Paul Verhoeven's bizarre TRICKED proves an enjoyable -- if misfired -- cinema oddity

Even though his resume is rather up-and-down -- The Fourth Man to Showgirls, Spetters to the original Robocop, Basic Instinct to Black Book -- anything Dutch director Paul Verhoeven hands us is worth at least a look, if not an occasional repeat viewing. So it is with his latest film (and one of his oddest) to reach our shores, the 2012 TRICKED, which is advertised to be (though I rather doubt it) "the first user-generated film." This supposedly means that a bunch of film fans had their say in writing the screenplay, along with maybe a half dozen more-or-less professional writers, all of whom "developed" the movie as the filming process went along.

Verhoeven, shown at left, has long been noted for his diversity -- he doesn't like to do the same thing twice. So tackling this "user-generated" thing probably had some appeal to the guy. Yet it is difficult to believe that a filmmaker this accomplished would not have seen some of the insurmountable problems coming a mile away. The biggest of these is the fact that using so many "screenwriters" (I think I heard the number 70 mentioned) all working independently and handing in their own "scenarios" that took off from an original four-page set-up could not help but result in a movie that has little continuity and certainly no momentum or satisfying finale.
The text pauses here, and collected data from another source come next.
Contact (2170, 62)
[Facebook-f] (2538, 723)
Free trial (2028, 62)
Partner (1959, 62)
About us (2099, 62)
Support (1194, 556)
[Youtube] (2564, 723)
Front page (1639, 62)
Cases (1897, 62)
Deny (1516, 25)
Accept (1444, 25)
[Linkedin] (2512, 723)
Eventually this multi-writer idea had to be scrapped, with the final film using the input from only a few of the scribes. (So much for this truly being a user-generated film.)
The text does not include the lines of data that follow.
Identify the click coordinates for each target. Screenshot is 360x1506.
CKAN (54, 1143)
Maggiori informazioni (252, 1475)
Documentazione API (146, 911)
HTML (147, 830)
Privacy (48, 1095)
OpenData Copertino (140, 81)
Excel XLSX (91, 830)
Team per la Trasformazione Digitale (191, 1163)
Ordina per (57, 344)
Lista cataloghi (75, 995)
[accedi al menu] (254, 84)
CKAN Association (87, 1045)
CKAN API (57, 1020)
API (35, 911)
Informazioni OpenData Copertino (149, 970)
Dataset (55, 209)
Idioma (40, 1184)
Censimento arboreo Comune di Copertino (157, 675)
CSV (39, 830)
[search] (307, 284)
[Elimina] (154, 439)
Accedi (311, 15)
We learn all of the above and more from the first third of the movie, just over a half-hour, which is a kind of documentary about the creation of Tricked. Then we see the resulting film (stills from which are shown above and below). While that documentary is not uninteresting, it is clear to any intelligent viewer, almost from the beginning, that this was a terrible, a genuinely stupid idea. All of which makes that first half-hour rather a slough, even though there is an occasional bright moment seen or smart thought expressed.
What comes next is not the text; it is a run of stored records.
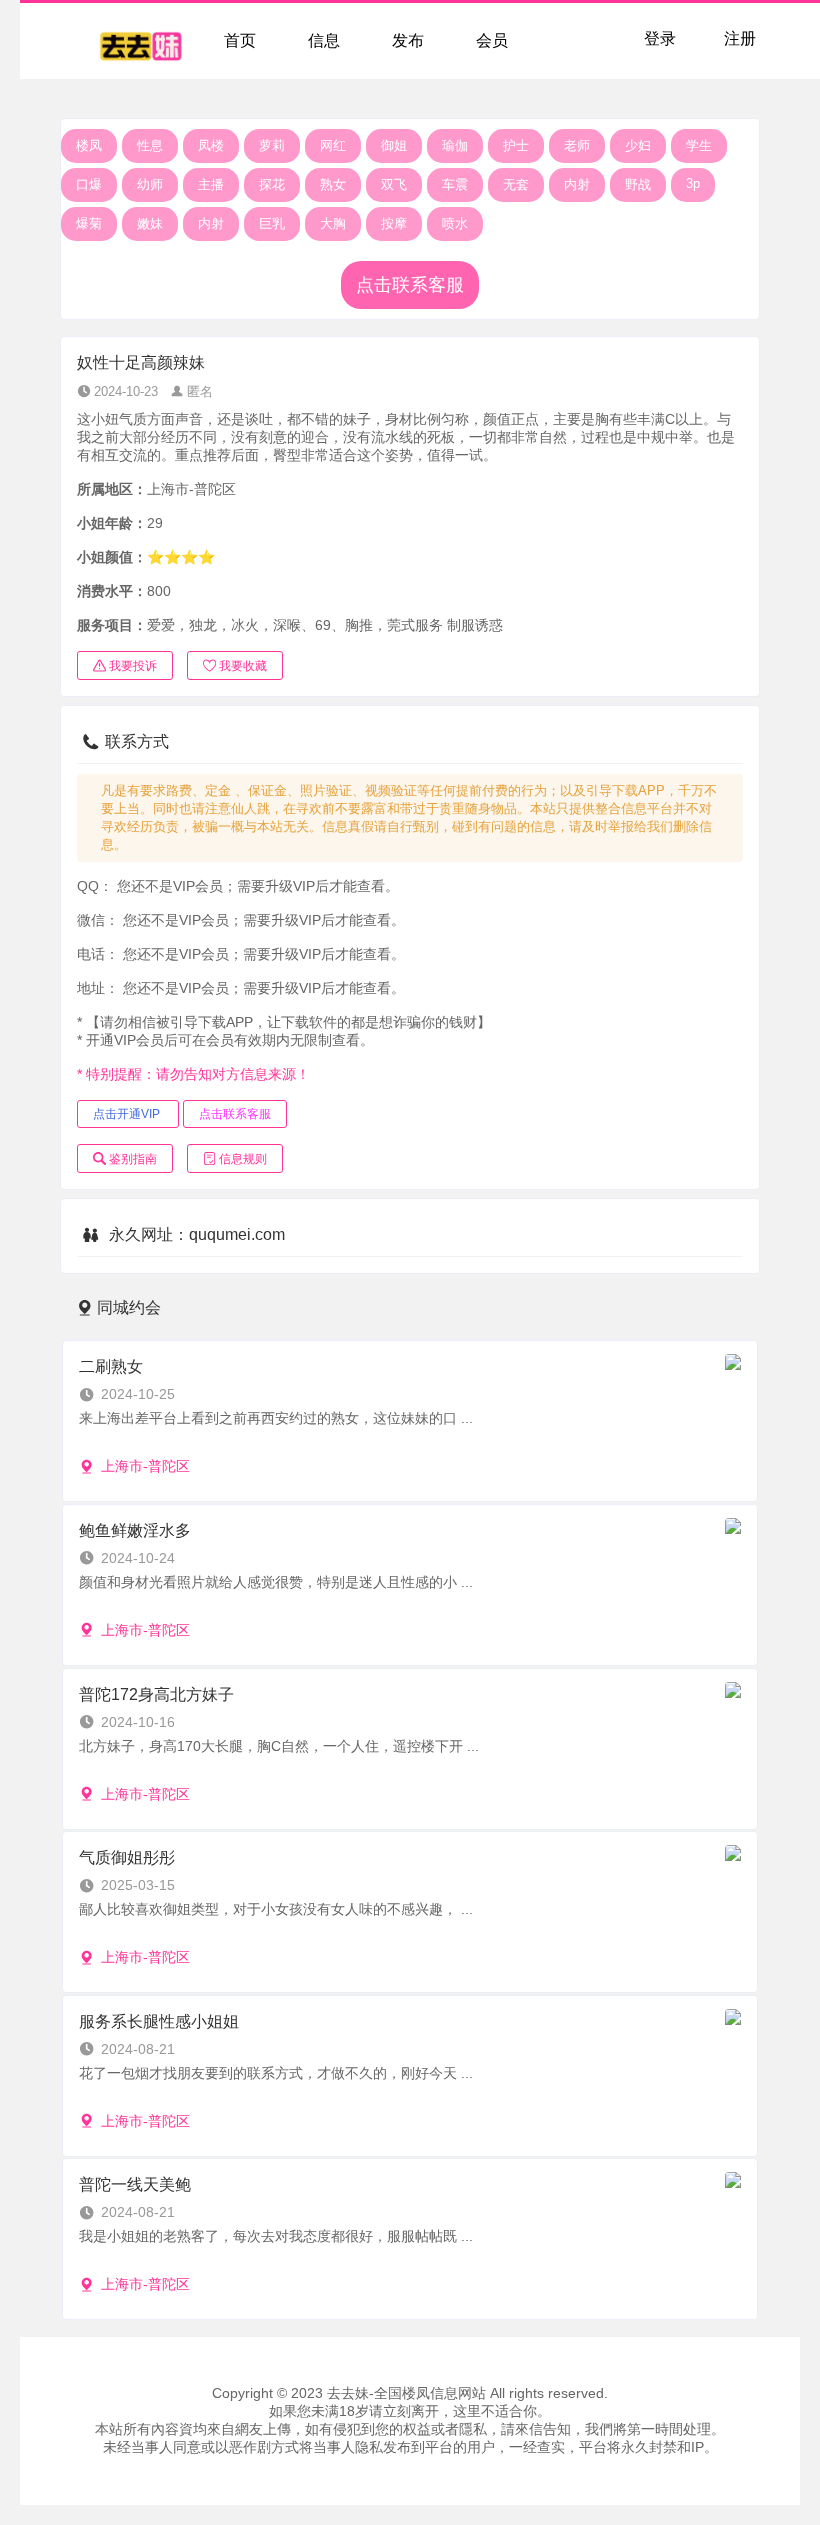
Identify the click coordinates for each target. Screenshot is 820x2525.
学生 (699, 145)
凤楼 (211, 145)
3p (693, 183)
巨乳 (272, 223)
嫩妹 (150, 223)
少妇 (638, 145)
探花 (272, 184)
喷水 (455, 223)
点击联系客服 (410, 285)
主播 (211, 184)
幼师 (150, 184)
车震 (455, 184)
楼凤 (89, 145)
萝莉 (272, 145)
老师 (577, 145)
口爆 (89, 184)
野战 (638, 184)
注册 (740, 38)
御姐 (394, 145)
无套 (516, 184)
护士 (516, 145)
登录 (660, 38)
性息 (150, 145)
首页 (240, 40)
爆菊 (89, 223)
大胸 (333, 223)
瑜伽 (455, 145)
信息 (324, 40)
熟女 (333, 184)
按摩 (394, 223)
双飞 (394, 184)
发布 (408, 40)
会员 (492, 40)
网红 (333, 145)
When we get to the film itself, the Verhoeven we know and love takes over, and things get juicy and spicy and melodramatic and generally lots of fun. The plot is full of lust and betrayal, heavy-duty emotions, family problems and business deals. The performances -- all from pros, young and old -- are just fine, as is always the case in Verhoeven's films, and the technical aspects (editing, sound, cinematography, and all the rest) are great, as well. But the finished movie, coming in at just under one hour, seems like something that would work better on television. Its highly melodramatic plot (it must be, under this kind of time constraint) involves so much "incident" that it often seems to approach a level of "camp."

Verhoeven has always been a director who fills his films with so many happenings, including incident and coincidence, that you're zipping along at a super-fast pace. When this works well, as in Black Book, and a number of his other films, the entertainment quotient is very high. And when the film's running time also allows for some character deepening and theme development, the result can be quite fine. Here, though, it all seems rushed and TV-level (old-fashioned television, like a Twilight Zone episode but without the supernatural or fantasy elements).

And yet, such an old pro is the filmmaker that by the end of Tricked, I found myself hurling right along with all this nonsense, which involved a rake of a husband and his mistresses, current and past; a corporate takeover; and a birthday party with a bulging surprise at its center. I suppose it was decided that releasing a mere 55-minute movie would not be a smart marketing move, so the documentary footage was added to make something full-length. How much better it might have been, TrustMovies suggests, to have made a full-length Verhoeven film instead: one in which all that juicy melodrama was given the kind of backup development it ought to have had. Post-viewing, you're likely to start imagining what all this could have been, and you'll be disappointed not to have seen it, instead.

From Kino Lorber and running a total of 89 minutes, Tricked opens in New York City this Friday, February 26. at the Cinema Village theater and simultaneously via digital streaming on Fandor.